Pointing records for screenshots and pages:
━━━━━━━━━━━━━━━━━━━━
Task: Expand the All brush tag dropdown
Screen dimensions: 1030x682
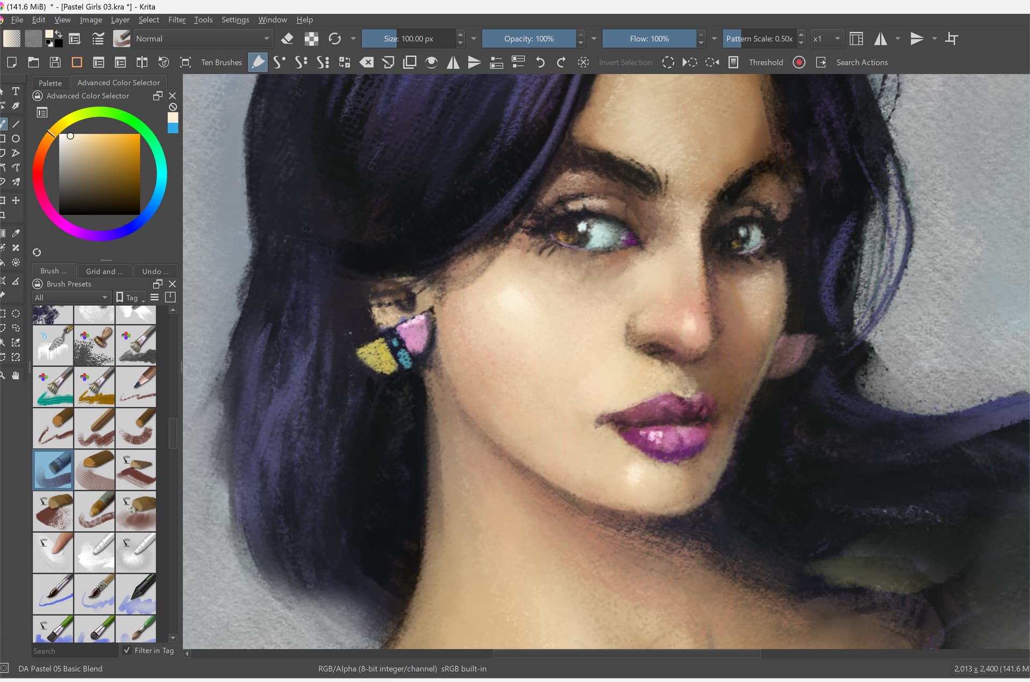Action: point(71,297)
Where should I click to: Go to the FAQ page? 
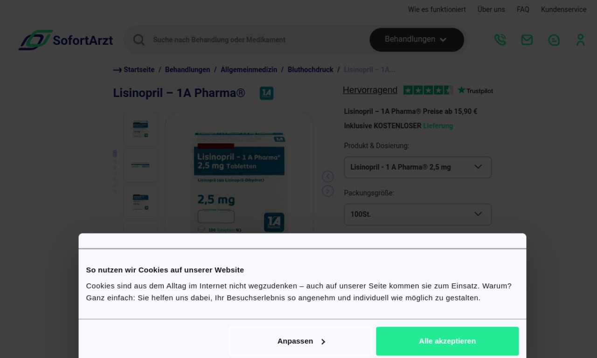click(523, 9)
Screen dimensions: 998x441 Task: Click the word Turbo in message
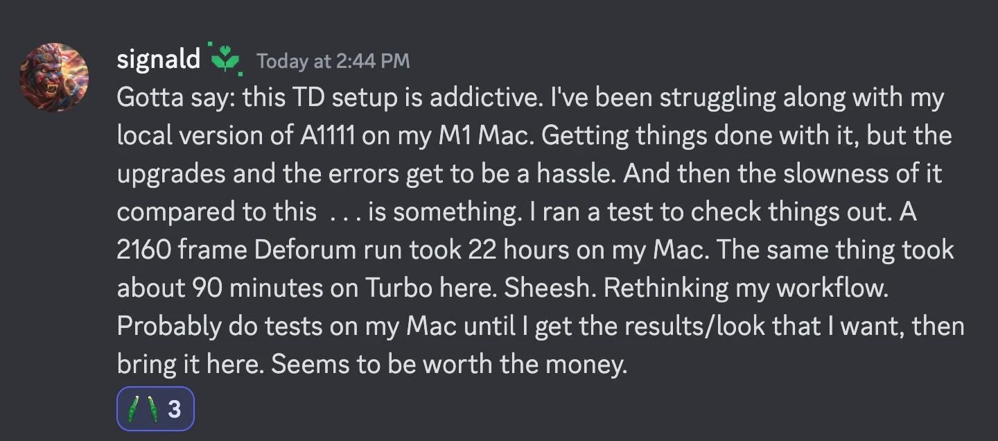400,288
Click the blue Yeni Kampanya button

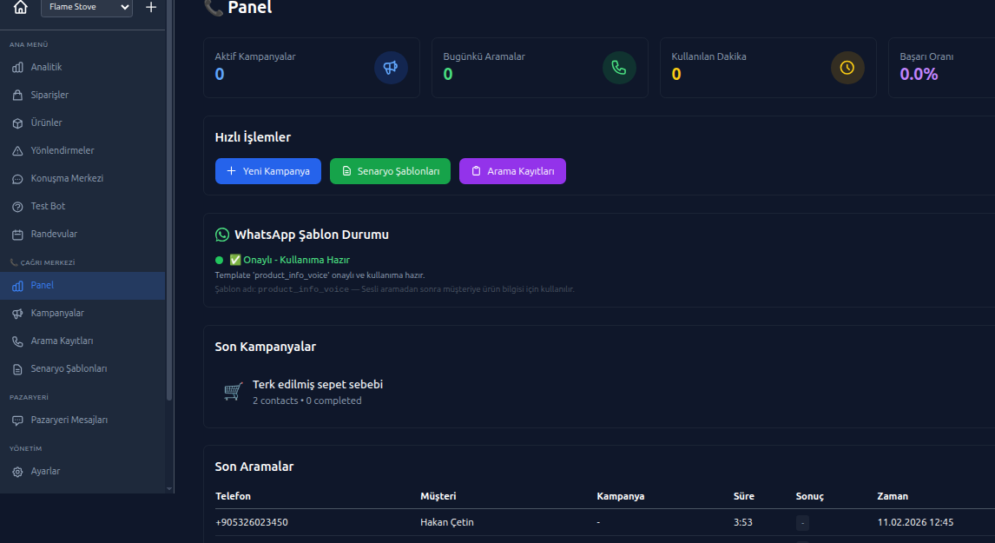(267, 171)
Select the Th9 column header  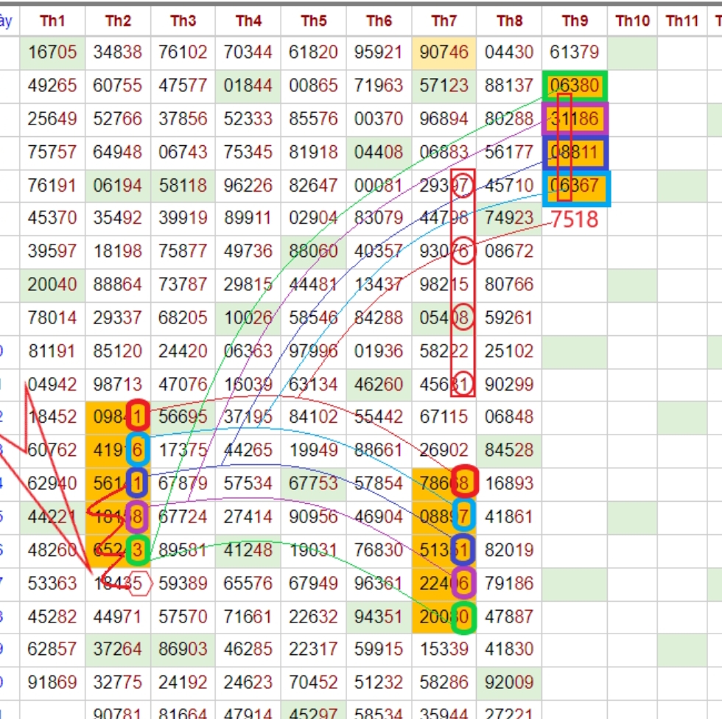[x=574, y=21]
━━━━━━━━━━━━━━━━━━━━
[Objective]: Pick out each line in the records above that contains the word "dimensions" and copy those lines.

[Worked answer]:
Screen dimensions: 1030x682
Screen dimensions: 998x441 Task: Click the word Turbo in message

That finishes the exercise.